Sunday, April 21, 2013

Dust Bath, Sun Bath

This group of European house sparrows, Passer domesticus, was dust bathing in a sandy patch of dirt in Central Park in New York City on Friday afternoon.
To take a dust bath, scratch a depression with the feet. Wiggle the belly down into it. Ruffle the feathers. Shake and flap furiously to fling dust in the air. Spread the wings and get dust all over them. Shake the dust through the feathers and down to the skin. Repeat. Repeat. Repeat. Then shake the dust off and preen until spiffy. Voila! Many kinds of birds take dust baths; it helps control parasites and absorbs excess oil.

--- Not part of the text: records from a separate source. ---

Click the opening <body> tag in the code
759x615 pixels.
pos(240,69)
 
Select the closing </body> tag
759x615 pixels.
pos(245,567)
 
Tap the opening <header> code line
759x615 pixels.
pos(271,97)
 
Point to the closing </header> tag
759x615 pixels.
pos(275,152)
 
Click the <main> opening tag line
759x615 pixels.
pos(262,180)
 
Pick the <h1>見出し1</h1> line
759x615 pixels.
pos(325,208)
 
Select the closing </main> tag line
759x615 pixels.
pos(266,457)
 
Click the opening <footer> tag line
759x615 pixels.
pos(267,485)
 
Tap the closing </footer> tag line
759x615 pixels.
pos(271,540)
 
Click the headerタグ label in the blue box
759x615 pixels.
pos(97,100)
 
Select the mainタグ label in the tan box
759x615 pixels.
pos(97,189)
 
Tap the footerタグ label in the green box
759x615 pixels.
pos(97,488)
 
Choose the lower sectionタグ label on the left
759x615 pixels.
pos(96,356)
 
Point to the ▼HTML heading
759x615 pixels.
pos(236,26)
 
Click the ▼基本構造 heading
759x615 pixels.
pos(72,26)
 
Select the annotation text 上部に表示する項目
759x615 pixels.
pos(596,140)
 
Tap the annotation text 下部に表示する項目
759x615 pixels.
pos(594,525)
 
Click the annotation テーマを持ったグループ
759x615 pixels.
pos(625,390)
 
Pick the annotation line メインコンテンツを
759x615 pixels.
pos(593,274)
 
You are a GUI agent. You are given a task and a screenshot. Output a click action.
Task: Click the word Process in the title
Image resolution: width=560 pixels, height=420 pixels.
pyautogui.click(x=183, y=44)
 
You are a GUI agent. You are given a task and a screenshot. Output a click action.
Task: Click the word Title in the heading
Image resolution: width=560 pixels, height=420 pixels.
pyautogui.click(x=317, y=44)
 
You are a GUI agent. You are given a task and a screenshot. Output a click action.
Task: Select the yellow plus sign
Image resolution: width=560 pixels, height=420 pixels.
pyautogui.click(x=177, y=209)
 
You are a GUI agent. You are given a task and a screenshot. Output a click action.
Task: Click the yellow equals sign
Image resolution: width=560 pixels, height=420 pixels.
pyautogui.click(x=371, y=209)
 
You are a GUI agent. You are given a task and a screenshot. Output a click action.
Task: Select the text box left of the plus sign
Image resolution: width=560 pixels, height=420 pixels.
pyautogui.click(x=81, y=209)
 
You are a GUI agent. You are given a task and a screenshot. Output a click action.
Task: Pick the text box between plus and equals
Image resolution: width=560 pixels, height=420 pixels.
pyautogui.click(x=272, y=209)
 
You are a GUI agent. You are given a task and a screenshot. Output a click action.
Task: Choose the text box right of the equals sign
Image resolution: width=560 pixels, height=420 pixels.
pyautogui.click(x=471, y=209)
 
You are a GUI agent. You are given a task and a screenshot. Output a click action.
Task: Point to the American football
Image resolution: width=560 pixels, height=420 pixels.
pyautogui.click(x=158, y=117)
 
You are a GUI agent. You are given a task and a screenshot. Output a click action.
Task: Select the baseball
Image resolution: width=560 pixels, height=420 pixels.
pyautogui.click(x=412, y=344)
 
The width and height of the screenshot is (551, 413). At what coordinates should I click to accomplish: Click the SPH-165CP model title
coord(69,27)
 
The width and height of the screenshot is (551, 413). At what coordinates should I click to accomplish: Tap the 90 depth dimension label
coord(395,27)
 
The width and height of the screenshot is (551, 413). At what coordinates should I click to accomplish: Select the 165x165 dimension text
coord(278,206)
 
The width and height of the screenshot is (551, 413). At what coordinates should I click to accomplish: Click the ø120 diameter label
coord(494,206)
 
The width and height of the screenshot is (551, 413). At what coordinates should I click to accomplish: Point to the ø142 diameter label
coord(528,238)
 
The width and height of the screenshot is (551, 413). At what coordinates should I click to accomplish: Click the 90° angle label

 Click on the photos to enlarge. 
This American robin, Turdus migratorius, is taking a sun bath.
Sun bathing, too, helps keep the feather parasites down. To sun bathe, a bird spreads or droops the wings, ruffles feathers, and assumes various postures that expose different areas of its body to the sun. When a parasite moves to get away from the heat and light, the bird snacks it down.

A gray catbird, Dumatella carolinensis, catching some rays. 


Sunday, April 14, 2013

An Unusual Sparrow

A leucistic house sparrow! 
A female house sparrow, Passer domesticus, with normal coloration.
European house sparrows are so common in New York City that they are easy to overlook.

But I saw a special one in Cadman Plaza Park in Brooklyn Heights last weekend -- a female with patches of white feathers on her back, sides, and tail. She has a genetic condition called leucism, which prevents the normal deposition of pigment in some of her feathers. (Another form of the condition can cause birds to be pale all over.)

Leucistic birds are pretty rare. The Feeder Watch Project run by the Cornell Lab of Ornithology, for instance, reported fewer than 1000 leucistic birds among five and a half million observed during one year at feeders across the US and Canada. That's less than one bird in 5500, or about 0.02%.

I hope this one stays in my neighborhood for a while. I'll report back if I see her again.